- WHAT TO WORK ON:
The entries below are to be returned exactly. Include all of them.
LISTED RECORDS: Begin
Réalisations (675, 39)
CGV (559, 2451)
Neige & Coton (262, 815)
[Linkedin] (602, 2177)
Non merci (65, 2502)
LISTED RECORDS: End
- RESULT OF THE TASK:
Réalisations (675, 39)
CGV (559, 2451)
Neige & Coton (262, 815)
[Linkedin] (602, 2177)
Non merci (65, 2502)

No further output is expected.